What to work on. Please set down exactly the lines of the listing below from the line containing "Viewport: 1068px width, 712px" through the line containing "The width and height of the screenshot is (1280, 720).", both lines included, leaving out all other lines.
***** Working data *****
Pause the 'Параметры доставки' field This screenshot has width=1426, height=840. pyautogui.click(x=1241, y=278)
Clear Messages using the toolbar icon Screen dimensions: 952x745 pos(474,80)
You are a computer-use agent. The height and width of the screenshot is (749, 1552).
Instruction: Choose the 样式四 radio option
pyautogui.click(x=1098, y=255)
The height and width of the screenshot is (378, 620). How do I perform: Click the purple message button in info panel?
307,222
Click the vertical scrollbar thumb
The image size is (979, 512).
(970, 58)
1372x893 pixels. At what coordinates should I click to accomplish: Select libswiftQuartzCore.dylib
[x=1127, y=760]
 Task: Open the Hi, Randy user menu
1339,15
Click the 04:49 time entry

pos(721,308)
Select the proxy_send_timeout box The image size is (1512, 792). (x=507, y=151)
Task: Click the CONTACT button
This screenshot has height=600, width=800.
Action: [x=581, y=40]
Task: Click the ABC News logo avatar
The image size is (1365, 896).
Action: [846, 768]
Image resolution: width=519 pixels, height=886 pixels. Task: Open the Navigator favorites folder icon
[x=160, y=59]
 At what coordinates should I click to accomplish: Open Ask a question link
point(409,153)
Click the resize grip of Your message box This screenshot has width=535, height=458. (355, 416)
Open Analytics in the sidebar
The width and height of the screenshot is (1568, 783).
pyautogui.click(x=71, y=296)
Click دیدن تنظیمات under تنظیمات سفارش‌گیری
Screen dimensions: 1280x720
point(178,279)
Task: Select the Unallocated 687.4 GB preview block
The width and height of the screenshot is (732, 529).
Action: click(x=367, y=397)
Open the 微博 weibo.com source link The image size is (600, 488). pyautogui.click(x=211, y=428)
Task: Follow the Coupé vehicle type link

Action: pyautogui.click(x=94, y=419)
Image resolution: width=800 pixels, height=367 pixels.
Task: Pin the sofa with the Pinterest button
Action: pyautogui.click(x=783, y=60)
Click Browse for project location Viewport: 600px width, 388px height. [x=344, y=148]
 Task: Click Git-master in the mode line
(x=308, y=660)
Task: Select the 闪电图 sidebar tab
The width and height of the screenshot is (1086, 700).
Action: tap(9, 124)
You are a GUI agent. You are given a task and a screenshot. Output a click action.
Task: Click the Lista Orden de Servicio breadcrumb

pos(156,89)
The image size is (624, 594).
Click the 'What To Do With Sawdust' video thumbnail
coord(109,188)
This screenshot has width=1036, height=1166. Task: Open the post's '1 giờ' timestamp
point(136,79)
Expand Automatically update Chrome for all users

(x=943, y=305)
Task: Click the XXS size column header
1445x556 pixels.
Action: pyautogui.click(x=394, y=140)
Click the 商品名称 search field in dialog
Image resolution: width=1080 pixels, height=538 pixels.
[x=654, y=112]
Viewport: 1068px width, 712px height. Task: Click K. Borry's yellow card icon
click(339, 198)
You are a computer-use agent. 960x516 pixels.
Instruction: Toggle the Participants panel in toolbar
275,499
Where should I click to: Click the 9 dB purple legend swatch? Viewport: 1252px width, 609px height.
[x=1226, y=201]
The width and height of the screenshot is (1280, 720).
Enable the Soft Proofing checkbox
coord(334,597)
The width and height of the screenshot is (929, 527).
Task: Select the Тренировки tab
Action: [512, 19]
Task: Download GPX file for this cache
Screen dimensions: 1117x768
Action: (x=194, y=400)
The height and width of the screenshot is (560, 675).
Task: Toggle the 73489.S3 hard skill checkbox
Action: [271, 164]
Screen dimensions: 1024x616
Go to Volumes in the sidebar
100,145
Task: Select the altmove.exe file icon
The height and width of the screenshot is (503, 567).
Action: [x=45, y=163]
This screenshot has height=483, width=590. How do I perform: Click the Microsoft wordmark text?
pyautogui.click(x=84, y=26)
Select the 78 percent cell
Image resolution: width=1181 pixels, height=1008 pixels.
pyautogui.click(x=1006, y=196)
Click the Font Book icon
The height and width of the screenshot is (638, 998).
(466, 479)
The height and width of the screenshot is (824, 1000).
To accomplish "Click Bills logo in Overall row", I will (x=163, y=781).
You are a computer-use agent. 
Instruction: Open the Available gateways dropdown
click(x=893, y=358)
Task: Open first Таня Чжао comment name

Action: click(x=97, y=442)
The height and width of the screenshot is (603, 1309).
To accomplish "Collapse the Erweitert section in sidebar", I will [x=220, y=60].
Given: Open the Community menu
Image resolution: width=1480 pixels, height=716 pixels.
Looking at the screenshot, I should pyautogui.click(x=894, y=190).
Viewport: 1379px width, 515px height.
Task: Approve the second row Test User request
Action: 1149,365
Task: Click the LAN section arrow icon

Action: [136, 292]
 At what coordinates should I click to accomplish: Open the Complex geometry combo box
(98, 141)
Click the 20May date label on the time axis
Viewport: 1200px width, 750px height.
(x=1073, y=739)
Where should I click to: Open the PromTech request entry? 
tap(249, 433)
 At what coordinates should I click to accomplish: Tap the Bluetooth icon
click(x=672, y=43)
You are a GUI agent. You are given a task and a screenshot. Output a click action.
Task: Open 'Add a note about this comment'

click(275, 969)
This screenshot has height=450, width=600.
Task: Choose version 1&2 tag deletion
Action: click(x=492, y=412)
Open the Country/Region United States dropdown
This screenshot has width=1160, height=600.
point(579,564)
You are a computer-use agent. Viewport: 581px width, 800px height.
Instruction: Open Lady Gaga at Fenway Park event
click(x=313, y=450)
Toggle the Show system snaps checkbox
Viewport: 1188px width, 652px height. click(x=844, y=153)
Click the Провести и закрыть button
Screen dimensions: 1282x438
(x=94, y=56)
*****
Written reply.
Viewport: 1068px width, 712px height. Task: Click K. Borry's yellow card icon
click(339, 198)
You are a computer-use agent. 960x516 pixels.
Instruction: Toggle the Participants panel in toolbar
275,499
Where should I click to: Click the 9 dB purple legend swatch? Viewport: 1252px width, 609px height.
[x=1226, y=201]
The width and height of the screenshot is (1280, 720).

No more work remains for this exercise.